The mill takes R8< I thought about making the arbor on the lathe but since it is a mini lathe I can only use cold rolled steel or aluminum, would prefer harder material .


----------



## Ken from ontario (Nov 7, 2017)

Ulma Doctor said:


> there are some inexpensive R8 saw holders that work decent from Shars.
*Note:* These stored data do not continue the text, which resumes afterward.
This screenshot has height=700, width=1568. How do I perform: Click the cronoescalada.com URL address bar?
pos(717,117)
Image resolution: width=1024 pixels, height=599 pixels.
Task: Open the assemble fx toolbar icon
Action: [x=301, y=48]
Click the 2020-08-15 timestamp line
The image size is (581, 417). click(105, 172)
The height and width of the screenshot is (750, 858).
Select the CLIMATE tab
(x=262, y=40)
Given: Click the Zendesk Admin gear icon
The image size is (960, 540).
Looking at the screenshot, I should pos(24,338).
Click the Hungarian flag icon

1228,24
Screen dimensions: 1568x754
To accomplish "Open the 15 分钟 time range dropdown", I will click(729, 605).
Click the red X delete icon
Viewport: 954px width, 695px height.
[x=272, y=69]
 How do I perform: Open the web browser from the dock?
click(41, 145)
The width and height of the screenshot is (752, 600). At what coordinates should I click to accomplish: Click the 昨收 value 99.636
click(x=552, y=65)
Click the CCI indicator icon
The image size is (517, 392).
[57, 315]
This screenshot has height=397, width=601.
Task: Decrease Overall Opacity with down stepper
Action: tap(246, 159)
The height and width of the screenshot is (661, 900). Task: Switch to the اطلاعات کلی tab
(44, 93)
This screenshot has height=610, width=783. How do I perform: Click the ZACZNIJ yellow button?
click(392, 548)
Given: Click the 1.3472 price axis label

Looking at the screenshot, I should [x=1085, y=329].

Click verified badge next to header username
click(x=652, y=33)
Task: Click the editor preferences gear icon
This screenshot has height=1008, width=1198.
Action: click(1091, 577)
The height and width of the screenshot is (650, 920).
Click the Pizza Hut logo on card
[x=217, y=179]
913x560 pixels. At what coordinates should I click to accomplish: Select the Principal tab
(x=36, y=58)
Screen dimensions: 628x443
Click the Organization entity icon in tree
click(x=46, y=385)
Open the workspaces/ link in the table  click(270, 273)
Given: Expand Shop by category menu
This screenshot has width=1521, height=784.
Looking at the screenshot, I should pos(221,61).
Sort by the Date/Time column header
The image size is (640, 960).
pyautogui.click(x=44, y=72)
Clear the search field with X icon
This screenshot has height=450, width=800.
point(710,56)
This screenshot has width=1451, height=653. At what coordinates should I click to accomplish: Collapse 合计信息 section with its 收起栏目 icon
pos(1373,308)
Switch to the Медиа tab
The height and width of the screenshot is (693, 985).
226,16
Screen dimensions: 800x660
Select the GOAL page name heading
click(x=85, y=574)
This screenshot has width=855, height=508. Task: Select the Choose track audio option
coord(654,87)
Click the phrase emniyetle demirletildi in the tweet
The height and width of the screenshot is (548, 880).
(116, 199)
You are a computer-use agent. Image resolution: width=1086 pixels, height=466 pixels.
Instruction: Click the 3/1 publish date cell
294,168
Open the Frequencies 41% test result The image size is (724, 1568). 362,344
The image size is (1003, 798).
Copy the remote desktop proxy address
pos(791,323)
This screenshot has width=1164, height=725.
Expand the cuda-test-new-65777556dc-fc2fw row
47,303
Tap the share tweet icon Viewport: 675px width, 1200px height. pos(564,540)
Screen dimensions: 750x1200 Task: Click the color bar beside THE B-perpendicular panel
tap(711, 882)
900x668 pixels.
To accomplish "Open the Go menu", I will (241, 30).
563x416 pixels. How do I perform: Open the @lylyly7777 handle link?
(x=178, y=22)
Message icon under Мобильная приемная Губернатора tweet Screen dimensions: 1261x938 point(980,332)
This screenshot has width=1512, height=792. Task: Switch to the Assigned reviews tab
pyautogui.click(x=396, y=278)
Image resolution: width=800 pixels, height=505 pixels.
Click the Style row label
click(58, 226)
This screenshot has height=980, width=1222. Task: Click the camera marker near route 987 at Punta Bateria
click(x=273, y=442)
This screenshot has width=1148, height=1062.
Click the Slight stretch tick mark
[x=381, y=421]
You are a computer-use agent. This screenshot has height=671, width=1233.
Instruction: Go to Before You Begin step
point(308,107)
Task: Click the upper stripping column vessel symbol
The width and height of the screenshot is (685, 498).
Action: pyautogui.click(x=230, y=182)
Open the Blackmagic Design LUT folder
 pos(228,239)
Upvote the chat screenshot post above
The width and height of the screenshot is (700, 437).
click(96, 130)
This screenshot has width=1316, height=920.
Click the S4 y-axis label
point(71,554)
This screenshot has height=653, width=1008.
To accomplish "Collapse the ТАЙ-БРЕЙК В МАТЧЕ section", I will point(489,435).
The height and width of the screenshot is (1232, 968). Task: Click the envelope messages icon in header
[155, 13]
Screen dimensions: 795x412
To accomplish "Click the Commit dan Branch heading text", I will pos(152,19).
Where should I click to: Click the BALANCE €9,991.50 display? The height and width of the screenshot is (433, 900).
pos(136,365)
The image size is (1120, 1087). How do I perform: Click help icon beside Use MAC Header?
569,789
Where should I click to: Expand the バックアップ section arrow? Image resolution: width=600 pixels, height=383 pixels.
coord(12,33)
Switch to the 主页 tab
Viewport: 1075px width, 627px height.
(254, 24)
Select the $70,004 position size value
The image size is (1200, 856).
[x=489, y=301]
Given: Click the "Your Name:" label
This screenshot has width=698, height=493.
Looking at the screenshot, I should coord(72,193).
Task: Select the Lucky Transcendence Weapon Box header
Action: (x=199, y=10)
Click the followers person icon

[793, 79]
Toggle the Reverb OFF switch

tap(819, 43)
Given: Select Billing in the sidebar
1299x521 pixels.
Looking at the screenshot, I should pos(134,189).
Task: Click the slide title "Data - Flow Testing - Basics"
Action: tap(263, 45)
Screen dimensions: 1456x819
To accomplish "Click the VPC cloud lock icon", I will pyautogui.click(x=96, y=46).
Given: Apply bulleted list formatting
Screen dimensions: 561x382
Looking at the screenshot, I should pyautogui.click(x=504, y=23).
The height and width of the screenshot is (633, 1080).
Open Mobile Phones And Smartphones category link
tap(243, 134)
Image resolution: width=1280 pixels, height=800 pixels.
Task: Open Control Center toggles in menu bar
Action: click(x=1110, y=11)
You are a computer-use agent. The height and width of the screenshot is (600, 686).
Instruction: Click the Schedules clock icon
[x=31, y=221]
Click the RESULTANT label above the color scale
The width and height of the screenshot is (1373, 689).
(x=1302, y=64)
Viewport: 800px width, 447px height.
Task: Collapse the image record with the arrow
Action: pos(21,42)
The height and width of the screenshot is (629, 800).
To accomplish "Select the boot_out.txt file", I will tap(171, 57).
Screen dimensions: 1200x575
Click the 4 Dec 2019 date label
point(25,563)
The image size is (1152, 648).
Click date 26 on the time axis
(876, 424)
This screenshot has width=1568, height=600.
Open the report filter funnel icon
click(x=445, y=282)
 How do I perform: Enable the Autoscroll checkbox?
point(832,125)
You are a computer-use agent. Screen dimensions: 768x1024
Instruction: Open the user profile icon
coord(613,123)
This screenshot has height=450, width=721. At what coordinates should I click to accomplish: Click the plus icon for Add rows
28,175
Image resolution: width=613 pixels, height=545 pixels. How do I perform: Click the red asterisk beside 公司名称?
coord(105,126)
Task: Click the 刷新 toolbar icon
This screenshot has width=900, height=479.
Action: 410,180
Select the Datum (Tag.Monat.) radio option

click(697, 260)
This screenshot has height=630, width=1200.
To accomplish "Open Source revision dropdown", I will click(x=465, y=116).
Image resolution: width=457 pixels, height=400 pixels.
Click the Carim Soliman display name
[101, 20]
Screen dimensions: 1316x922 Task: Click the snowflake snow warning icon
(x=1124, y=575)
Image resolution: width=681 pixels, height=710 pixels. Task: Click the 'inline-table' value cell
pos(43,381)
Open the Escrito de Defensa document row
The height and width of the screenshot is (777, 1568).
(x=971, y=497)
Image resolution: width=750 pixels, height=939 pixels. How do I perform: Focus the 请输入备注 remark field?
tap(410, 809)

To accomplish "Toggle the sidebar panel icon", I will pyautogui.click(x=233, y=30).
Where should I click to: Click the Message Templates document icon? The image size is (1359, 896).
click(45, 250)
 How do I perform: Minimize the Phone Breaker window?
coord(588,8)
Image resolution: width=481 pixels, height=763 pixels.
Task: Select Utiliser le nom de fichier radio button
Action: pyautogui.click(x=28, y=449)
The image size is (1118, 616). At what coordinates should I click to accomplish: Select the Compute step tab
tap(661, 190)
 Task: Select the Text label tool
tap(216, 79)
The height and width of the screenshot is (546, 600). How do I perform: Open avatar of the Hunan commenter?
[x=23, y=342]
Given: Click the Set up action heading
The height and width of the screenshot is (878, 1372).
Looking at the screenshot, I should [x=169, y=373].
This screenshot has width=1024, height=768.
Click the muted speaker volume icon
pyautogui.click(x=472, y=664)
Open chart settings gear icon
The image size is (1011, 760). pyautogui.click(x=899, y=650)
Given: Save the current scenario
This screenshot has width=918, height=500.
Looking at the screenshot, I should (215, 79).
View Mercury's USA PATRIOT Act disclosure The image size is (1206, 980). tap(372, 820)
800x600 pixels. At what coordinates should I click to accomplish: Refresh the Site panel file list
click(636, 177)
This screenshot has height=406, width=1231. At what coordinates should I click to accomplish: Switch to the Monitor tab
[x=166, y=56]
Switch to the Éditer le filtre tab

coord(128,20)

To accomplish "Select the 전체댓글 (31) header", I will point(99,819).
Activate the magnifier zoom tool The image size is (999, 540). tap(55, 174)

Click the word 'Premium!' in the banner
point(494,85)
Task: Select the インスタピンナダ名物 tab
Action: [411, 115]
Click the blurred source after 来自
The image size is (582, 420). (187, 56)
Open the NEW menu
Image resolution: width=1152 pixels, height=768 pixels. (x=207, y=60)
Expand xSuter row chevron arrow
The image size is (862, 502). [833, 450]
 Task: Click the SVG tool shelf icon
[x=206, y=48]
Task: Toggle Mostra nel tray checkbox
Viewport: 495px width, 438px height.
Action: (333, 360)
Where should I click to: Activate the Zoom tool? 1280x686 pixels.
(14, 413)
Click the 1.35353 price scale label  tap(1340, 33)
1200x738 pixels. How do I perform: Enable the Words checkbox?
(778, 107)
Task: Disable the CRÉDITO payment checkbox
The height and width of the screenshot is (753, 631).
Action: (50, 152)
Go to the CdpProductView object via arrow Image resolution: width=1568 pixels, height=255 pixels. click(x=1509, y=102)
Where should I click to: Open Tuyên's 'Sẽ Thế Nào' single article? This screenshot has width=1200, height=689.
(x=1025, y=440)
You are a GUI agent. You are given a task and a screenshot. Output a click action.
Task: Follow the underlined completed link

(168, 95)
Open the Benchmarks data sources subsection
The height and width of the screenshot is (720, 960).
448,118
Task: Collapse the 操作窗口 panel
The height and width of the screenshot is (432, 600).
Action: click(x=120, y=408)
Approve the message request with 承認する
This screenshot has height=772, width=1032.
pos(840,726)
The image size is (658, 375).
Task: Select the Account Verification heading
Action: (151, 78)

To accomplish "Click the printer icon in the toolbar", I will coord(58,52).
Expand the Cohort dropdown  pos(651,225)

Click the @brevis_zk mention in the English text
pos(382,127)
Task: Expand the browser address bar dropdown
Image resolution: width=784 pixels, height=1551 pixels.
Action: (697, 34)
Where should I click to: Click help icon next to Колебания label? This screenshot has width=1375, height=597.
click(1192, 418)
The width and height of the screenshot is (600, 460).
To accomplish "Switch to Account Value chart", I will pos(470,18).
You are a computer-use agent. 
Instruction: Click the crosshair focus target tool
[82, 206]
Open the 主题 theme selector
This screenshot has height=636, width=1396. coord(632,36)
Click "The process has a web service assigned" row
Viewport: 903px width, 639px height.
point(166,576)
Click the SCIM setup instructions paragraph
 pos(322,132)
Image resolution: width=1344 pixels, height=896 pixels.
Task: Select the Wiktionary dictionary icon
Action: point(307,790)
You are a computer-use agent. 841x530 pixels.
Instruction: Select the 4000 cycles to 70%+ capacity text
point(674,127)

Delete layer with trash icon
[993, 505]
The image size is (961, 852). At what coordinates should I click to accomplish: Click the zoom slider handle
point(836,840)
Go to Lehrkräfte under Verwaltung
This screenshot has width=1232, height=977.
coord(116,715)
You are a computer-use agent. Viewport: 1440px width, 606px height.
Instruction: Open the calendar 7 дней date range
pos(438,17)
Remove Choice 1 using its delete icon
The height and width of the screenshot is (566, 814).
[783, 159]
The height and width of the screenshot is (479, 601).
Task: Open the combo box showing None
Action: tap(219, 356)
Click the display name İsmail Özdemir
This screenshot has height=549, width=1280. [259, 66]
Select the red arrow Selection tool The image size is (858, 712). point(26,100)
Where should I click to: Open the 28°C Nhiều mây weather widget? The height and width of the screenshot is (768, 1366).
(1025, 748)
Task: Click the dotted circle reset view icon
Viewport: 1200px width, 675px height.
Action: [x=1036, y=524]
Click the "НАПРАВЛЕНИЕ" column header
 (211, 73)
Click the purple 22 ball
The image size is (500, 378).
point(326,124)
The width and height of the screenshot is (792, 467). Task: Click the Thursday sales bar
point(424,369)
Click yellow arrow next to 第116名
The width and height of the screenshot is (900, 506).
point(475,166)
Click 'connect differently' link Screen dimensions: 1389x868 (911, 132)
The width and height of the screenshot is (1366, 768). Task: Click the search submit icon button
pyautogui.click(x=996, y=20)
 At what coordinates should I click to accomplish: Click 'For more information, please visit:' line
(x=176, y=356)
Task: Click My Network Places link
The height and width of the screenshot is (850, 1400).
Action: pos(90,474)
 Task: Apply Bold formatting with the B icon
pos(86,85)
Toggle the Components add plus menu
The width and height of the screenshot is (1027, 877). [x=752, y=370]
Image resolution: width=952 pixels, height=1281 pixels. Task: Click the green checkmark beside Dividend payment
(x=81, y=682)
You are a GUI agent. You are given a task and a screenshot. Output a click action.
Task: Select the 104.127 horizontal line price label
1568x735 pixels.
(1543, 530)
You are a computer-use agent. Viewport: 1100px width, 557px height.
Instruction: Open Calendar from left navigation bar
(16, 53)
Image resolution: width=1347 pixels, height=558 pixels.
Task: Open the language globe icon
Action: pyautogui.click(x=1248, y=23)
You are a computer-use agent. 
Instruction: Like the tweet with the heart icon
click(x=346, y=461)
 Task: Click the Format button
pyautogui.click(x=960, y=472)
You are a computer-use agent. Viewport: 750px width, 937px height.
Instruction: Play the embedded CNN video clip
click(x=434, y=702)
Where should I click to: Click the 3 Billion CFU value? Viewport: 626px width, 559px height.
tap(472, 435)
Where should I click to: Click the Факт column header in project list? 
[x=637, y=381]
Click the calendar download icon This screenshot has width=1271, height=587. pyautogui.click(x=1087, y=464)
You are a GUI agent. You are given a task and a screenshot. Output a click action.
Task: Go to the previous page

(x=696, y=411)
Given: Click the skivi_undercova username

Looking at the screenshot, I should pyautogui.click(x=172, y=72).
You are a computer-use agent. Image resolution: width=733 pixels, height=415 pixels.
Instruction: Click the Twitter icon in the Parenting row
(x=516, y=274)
I thought I should stay away from variable hole arbors based on a couple of negative reviews, I could get one for $35 ,not sure thou.


----------



## Ulma Doctor (Nov 7, 2017)

try this one...
https://www.ebay.com/itm/1-R8-Stub-...e=STRK:MEBIDX:IT&_trksid=p2060353.m1438.l2649


----------



## Ken from ontario (Nov 7, 2017)

I think it's alright but the deal breaker is the $40 shipping.I like the nut ,it can be tightened with a wrench ,no chance of stripping  it, LMS sells similar arbor but it has a 1/2" shank which can fit in a collet:


----------



## rdhem2 (Nov 7, 2017)

Cutting with a slitting saw is a rather low pressure job.  Get a chunk of O-1 and make an arbor then you can heat treat if you wish.  Purchase the desired arbor and screw thw two together.  Final cut the arbor after it is attached to the purchased shank and run out should be minimal to non existant.   O-1 machines nicely in my experience and is the most affordable of the home heat treat metals, A-1, O-1, or W-1.


----------



## mikey (Nov 7, 2017)

This is a project that you can make on your lathe, Ken. It involves some boring and fairly precise turning but you can do it. Take a look at the Sierra American saw arbor and duplicate it. If you choose to make it, the fit of the nose piece, the part that the saw fits on, has to be a fairly precise OD. I should think it needs to be about a few tenths shy of 1" to allow the blade to slip on; the fit is pretty close. The fit of the nose in the bore of the arbor is also a close fit but you can do it. Make the shank 3/4" to fit your R8 collets and make the body long enough to be practical - maybe a 1" to 1-1/2" long. Personally, I would use 1144 Stressproof for this tool.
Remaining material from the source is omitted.